Polecenie 1:
Wypisz wszystkich autorów wpisów w wątku forum „Klimatyczna Szajka”. Każdego podaj tylko raz.
Polecenie 2:
Przedłuż wątek forum „Klimatyczna Szajka”, dopisując dalszy ciąg od miejsca, w którym się kończy.

Fragment tekstu:
===============

Strona 82 z 290
Re: Klimatyczna Szajka
: wt kwie 20, 2010 10:46 am
autor: sssouzie
a ja siądę na ogonie...
dotrę później- ale dotrę!
całusy dla panien wpierw. a potem dla płuci męskiej. każdemu w nosa
tak, tak sołza o was pamięta!
Re: Klimatyczna Szajka
: wt kwie 20, 2010 1:13 pm
autor: Babli
na ogonie sołza? To ja prowadzę szczurem

Mam prawko

Re: Klimatyczna Szajka
: wt kwie 20, 2010 2:21 pm
autor: klimejszyn
a ja wszystkich bardzo serdecznie zapraszam !
moze jakieś muzeum otworzę i dla osób spoza forum drobne opłaty będę pobierać...?
dziewczyny mi się tłukły w nocy, piski, wrzaski. chyba któraś rujkę mała bo straszne tupanie było.
a chłopcy.. na początku Jazz i Blues drażnili maluchy - maluszki siedziały w rurze a ci dwaj zygali do nich wsadzając nos w każde z 3 dziur w rurze co kończyło się wrzaskiem maluchów na cały dom

i potrafiły tak przez pół dnia do nich zygać..
teraz jest miłość, Demio i jeden z huskusi nawet spali przy starszakach
transport dla węgielki będzie 3 maja, dla syjamków też niedługo powinien być, a jeszcze 1 albo 2 rexikowe panienki do nas dołączą

jak wypali to mniej więcej w tum samym czasie co węgielkowa Kreta
a miałam kończyć na 20 ogonach.. jak dwaj huskusie nie znajdą domków to będzie 24. rodzice mnie chyba z domu wyrzucą, tak obiecywałam, że 20 i ani jednego więcej..

Re: Klimatyczna Szajka
: wt kwie 20, 2010 5:37 pm
autor: sssouzie
Babli pisze:na ogonie sołza? To ja prowadzę szczurem

Mam prawko

a kto na kierunkowskazie będzie siedział?

Re: Klimatyczna Szajka
: wt kwie 20, 2010 5:46 pm
autor: alken
a które to (pa)szczury będę wiozła (może) dla Muchowej?

proszę mi tu introdukcję zrobić

fajnie bedzie mieć jajcaki przez parę godzin

Re: Klimatyczna Szajka
: wt kwie 20, 2010 6:55 pm
autor: klimejszyn
będziesz wiozła kapturka Demia i rudego Sezamka

chyba, ze dojada syjamki, to jeszcze 2

Re: Klimatyczna Szajka
: wt kwie 20, 2010 7:14 pm
autor: Mucha321
Przedszkolandię całą zabierzesz z Krakowa.

Re: Klimatyczna Szajka
: wt kwie 20, 2010 7:47 pm
autor: Nietoperrr...
A ja tego rudego gdzieś tam po drodze capnę...

Wiem kto przewozi,wiem do kogo...Wystrzegajcie się zamaskowanej złodziejki!

===============

Wybrane wiersze:
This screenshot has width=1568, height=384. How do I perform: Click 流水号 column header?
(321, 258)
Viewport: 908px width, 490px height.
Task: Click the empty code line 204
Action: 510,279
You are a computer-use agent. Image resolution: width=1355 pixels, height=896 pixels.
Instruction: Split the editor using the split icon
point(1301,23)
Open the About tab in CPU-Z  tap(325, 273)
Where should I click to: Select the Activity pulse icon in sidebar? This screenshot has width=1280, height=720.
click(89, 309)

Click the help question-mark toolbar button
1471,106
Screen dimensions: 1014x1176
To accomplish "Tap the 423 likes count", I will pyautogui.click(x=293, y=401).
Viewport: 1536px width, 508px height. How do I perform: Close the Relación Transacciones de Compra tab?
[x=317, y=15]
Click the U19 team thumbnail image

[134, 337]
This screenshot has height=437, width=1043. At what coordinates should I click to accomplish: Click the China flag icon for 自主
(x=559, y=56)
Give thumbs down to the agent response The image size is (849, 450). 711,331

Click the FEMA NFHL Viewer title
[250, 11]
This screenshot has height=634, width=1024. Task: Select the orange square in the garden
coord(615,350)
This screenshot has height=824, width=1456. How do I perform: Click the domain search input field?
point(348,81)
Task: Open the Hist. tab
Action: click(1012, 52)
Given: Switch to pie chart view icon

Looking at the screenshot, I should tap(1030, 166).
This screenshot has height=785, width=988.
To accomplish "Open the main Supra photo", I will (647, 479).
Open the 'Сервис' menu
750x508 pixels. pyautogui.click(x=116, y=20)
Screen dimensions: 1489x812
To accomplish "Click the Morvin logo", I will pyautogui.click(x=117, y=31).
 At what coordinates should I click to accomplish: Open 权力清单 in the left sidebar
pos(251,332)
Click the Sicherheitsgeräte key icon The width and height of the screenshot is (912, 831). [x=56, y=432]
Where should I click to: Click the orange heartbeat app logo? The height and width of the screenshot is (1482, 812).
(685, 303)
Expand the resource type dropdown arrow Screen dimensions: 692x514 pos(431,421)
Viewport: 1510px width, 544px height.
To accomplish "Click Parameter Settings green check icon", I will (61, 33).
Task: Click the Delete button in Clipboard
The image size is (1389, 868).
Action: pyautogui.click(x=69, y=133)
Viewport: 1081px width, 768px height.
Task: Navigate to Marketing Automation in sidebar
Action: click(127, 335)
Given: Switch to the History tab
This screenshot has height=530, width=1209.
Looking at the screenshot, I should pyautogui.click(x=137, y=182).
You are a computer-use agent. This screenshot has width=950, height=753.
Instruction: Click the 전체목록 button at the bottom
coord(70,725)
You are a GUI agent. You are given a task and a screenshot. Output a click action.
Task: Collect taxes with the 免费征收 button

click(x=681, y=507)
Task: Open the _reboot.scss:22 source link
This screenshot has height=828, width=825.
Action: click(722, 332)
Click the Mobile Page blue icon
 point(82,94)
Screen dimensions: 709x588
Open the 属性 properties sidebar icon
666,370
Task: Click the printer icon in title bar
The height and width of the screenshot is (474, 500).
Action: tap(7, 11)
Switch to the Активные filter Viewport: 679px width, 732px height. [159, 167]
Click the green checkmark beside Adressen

===============

Odpowiedź pisemna 1:
sssouzie, Babli, klimejszyn, alken, Mucha321, Nietoperrr...

Odpowiedź pisemna 2:
Re: Klimatyczna Szajka
: wt kwie 20, 2010 8:21 pm
autor: alken
iwonakoziarska pisze:A ja tego rudego gdzieś tam po drodze capnę...

Wiem kto przewozi,wiem do kogo...Wystrzegajcie się zamaskowanej złodziejki!
a tam, z daleka Cię poznam, będziesz biegła z rozwianym włosiem i szczurami uczepionymi wszystkich kończyn

Re: Klimatyczna Szajka
: wt kwie 20, 2010 9:02 pm
autor: Nietoperrr...
alken pisze:
a tam, z daleka Cię poznam, będziesz biegła z rozwianym włosiem i szczurami uczepionymi wszystkich kończyn

Rozwiane włosie ukryję pod czarną kominiarką,a szczury mam wytresowane w "Cichym Stylu Ninja",więc chowają się pod nogawkami niepostrzeżenie i dopiero w ostatnim momencie bezgłośnie atakują...

Nikt nawet nas nie zauważy,a tu nagle brak rudości...

Re: Klimatyczna Szajka
: wt kwie 20, 2010 9:03 pm
autor: sssouzie
Nietopera każdy pozna z daleka.
będzie biegł do góry nogami i machał skrzydłami

Re: Klimatyczna Szajka
: wt kwie 20, 2010 9:19 pm
autor: klimejszyn
ej no, no... nasze rudości prosze zostawić w spokoju, bo przyjde i porwę Łysego i Kleosia...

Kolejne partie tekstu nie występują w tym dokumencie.